Il estime dans ce contexte que la BCE aurait même pu baisser ses taux plus tôt, "dès février", car un durcissement de la politique monétaire perd nettement en efficacité lorsqu'il s'agit de lutter contre une inflation importée. À cet égard, l'économiste affirme qu'"on peut s'interroger sur l'ampleur du cycle de durcissement" décidée par la BCE ces derniers mois.
"Cela a entraîné un choc de la demande agrégée" et freiné l'économie tandis que "l'action de la BCE a eu un effet très faible" sur le ralentissement de l'inflation.
Crainte d'une boucle prix-salaires
Un constat partagé par Mathieu Plane, directeur adjoint du département Analyse et prévision à l'OFCE: "On est revenu assez vite dans les clous pour des raisons de désinflation importée, qui sont liée au reflux des prix de l'énergie. Ce n'est pas la hausse des taux qui nous a fait revenir rapidement à cela", indique-t-il sur BFM Business.
Et de rappeler que l'Europe n'était pas du tout "dans le même schéma qu'aux États-Unis". Là-bas, l'inflation est principalement due à des facteurs internes contre lesquels le resserrement monétaire est efficace.
Malgré cela, "on a procédé quasiment aux mêmes hausses de taux en Europe avec des composants d'inflation assez différents. Oui, les taux ont certainement trop monté au regard de la situation actuelle", juge Mathieu Plane.

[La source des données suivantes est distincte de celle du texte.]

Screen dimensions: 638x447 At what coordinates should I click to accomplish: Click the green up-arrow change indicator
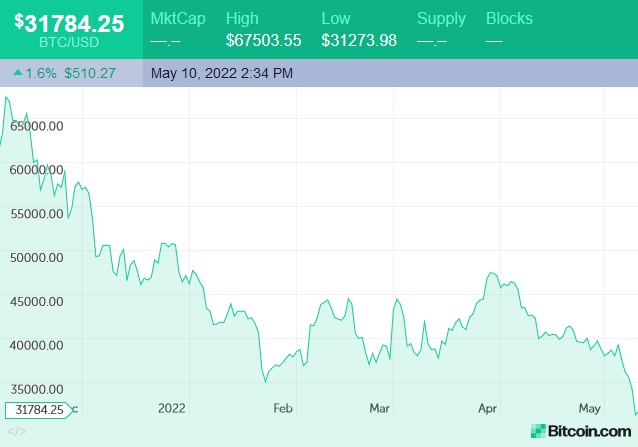[17, 73]
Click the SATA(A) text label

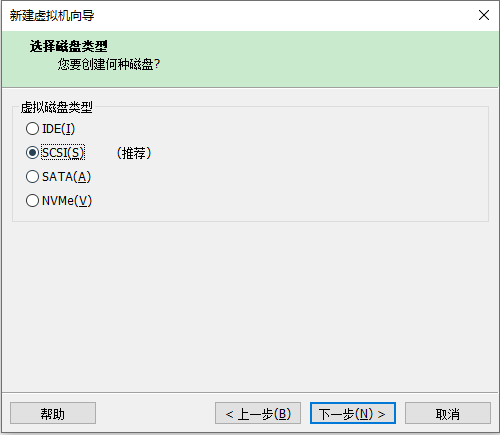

Si la BCE a joué la montre en ne baissant pas les taux plus rapidement, c'est parce qu'elle craignait que l'inflation exogène en Europe n'entraîne une boucle prix-salaires: face à la hausse des coûts, les entreprises augmentent leurs prix. L'inflation progresse et les salariés réclament des hausses de salaires, ce qui incitent les entreprises à augmenter à nouveau leurs prix, et ainsi de suite. Mais "les études sur le sujet ont montré que cela ne s'est pas matérialisé", constate Christopher Dembik.
Quelles suites?
Reste à connaître les intentions de la BCE pour les prochains mois. Selon une enquête de Bloomberg, 69,6% des économistes interrogés tablent sur trois baisses de taux de 25 point de base en 2024, 21,7% anticipent quatre baisses et 8,7% seulement deux.
Cela dépendra probablement en partie de ce qui se décidera de l'autre côté de l'Atlantique lors de la prochaine réunion de la Fed américaine la semaine prochaine. Car si la BCE "se targue de ne pas être 'Fed-dépendante'", c'est tout l'inverse pour Christopher Dembik:
"On doit tenir compte de la politique monétaire de la Fed qui a un impact sur les taux de change et donc sur l'inflation importée. (...) Je commence à penser qu'elle ne baissera pas ses taux cette année", avance l'économiste.
Ces incertitudes autour de l'action de la banque centrale américaine "réduisent la lisibilité de la politique monétaire en zone euro", poursuit-il. Début mai, le gouverneur de la Banque de Grèce, membre de la BCE, estimait toutefois que "trois baisses de taux d'intérêt en 2024" est le "scénario le plus probable". "Si ce rythme de croissance économique (0,3% en zone euro au premier trimestre, NDLR) se poursuit, la croissance des prix à la consommation sera probablement légèrement supérieure à nos prévisions de mars, mais sans compromettre l'objectif de 2% prévu à la mi-2025", avait-il ajouté.